The film tells the story of Flora, a young mother in Dublin, who struggles to understand her son, Max. Ultimately, the mother and son “connect over a twice-discarded used guitar,” and “the uniting power of music brings them closer than what simple proximity can provide,” according to a description on the Sundance Festival website.
‘Sometimes I Think About Dying’
Starring Daisy Ridley of “Star Wars” sequel trilogy fame, “Sometimes I Think About Dying” tells the story of Fran, a woman who is perfectly content to spend her day alone in her cubicle at work, daydreaming in isolation. But this dynamic changes when outgoing Robert begins to work at the office: “Though it goes against every fiber of her being, she may have to give this guy a chance,” the synopsis reads.
Ultimately, the film is described as “an unexpected fable on the virtues of living.”
‘The Longest Goodbye’
“The Longest Goodbye” examines the reality of spending months on a spaceship — “not the romanticized, exciting vision of a space mission, but the fundamentals of day-to-day reality: the isolation, confinement, and lack of privacy and social contact,” reads a description on the festival’s website.
While discussing the possibility of sending humans to Mars, “The Longest Goodbye” delves into the tug-and-pull between the need for connection and the desire to explore the unknown.
Featuring Broadway Star Ben Platt — the original Evan in “Dear Evan Hansen” — and Will Ferrell as a producer, “Theater Camp” was a no-brainer addition to this list. When the founder of a theater camp in upstate New York falls into a coma, it’s up to her “clueless ‘crypto-bro’ son” to keep things running, according to the film’s description.
‘You Hurt My Feelings’
The cast alone is enough to put “You Hurt My Feelings” on this list. Featuring “Seinfeld” star Julia Louis-Dreyfus and Tobias Menzies of “The Crown,” “You Hurt My Feelings” tells the story of novelist Beth, who begins to question her longstanding marriage when she overhears her husband giving his honest reaction to her latest book.
The comedy explores whether loving someone also requires you to love their work, and is directed by Sundance veteran Nicole Holofcener, who co-wrote the screenplay for the 2018 film “Can You Ever Forgive Me?”
This movie wins the award for best title. Filmed in Utah, “Aliens Abducted My Parents and Now I Feel Kinda Left Out” introduces viewers to teenager Itsy, an aspiring journalist who moves with her family to the small town of Pebble Falls. While struggling to adjust, Itsy meets her space-obsessed neighbor Calvin, who believes his parents were abducted by aliens and that it is his mission to locate them and join them in space. As they work to solve the mystery, Itsy and Calvin form an unexpected but heartwarming friendship.

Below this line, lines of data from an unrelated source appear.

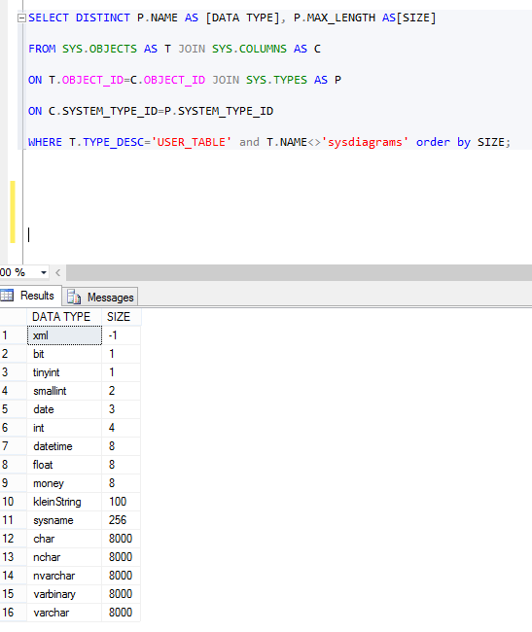This screenshot has width=532, height=632.
Task: Click the sysname data type cell
Action: tap(64, 520)
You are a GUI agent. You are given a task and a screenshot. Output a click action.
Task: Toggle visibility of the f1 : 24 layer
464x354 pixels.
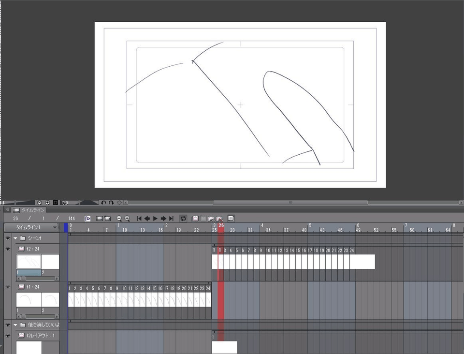coord(8,287)
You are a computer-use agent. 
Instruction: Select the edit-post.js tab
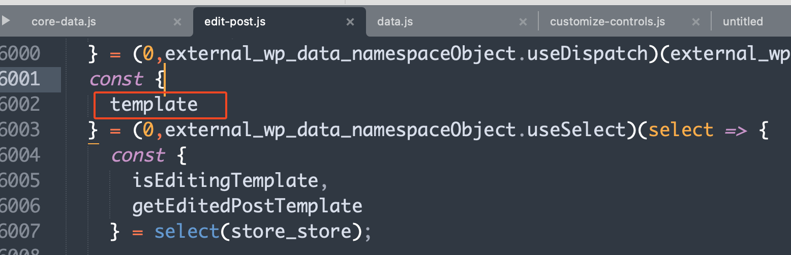pos(235,22)
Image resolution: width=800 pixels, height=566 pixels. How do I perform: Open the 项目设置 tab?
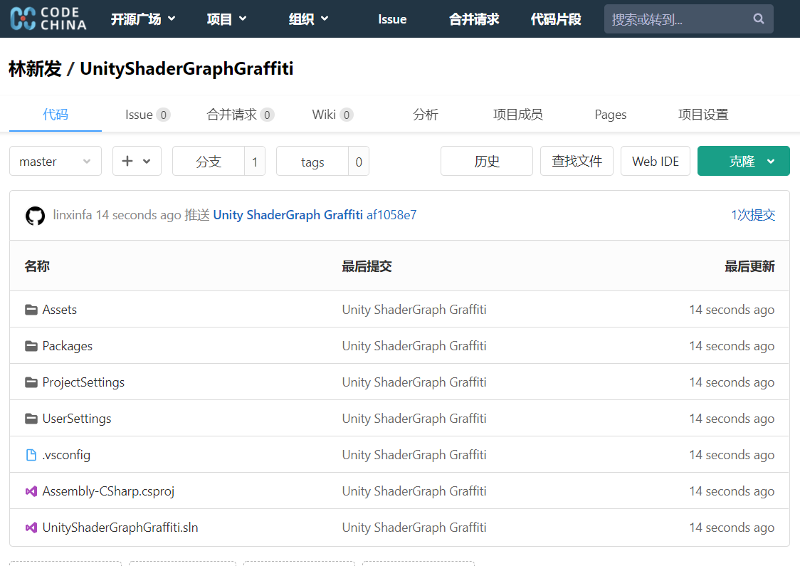click(702, 114)
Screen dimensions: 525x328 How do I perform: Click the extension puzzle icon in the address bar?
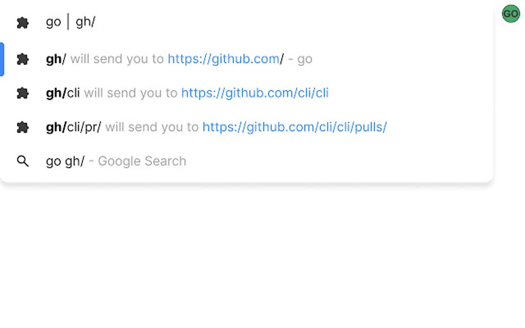pyautogui.click(x=23, y=23)
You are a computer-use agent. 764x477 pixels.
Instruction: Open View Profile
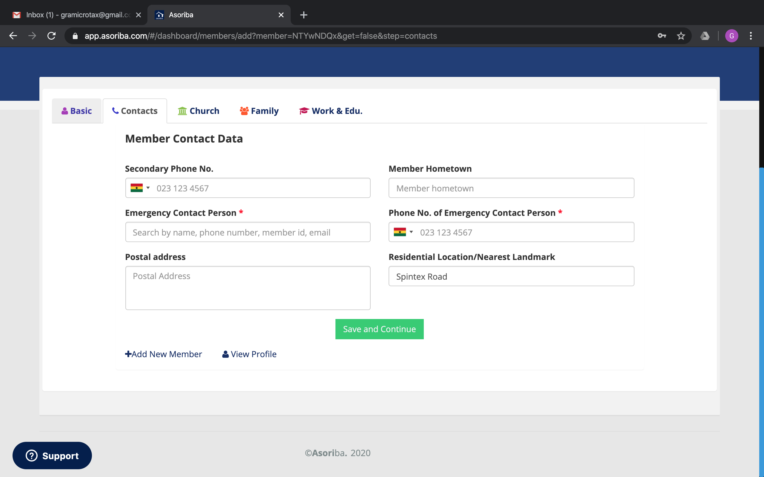[249, 354]
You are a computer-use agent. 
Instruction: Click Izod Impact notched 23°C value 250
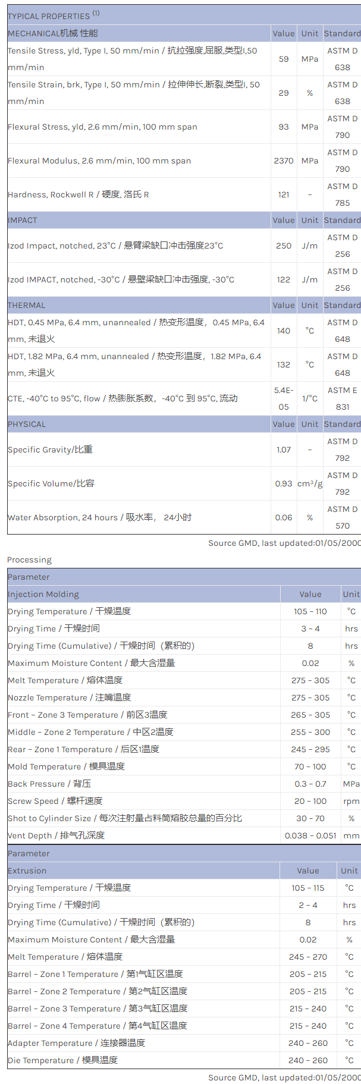(284, 246)
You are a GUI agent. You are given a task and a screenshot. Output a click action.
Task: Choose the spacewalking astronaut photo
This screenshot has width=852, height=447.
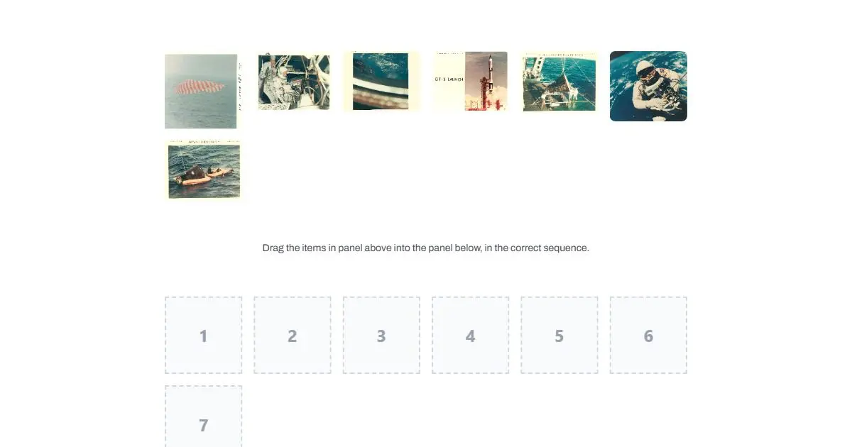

“Blueback” tells the story of a marine biologist named Abby, who is researching Australia’s deteriorating coral reefs when she learns that her mother, Dora, has suffered a stroke. Abby begins to reflect on her childhood and her mother’s efforts to protect the waters — an effort that often put a strain on their relationship. When Abby befriends a rare fish named Blueback, she is reminded of her love for her mother and the water.
The film is based on Tim Winton’s 1997 novella of the same name, and stars Mia Wasikowska, who starred as Alice in Tim Burton’s “Alice in Wonderland” in 2010.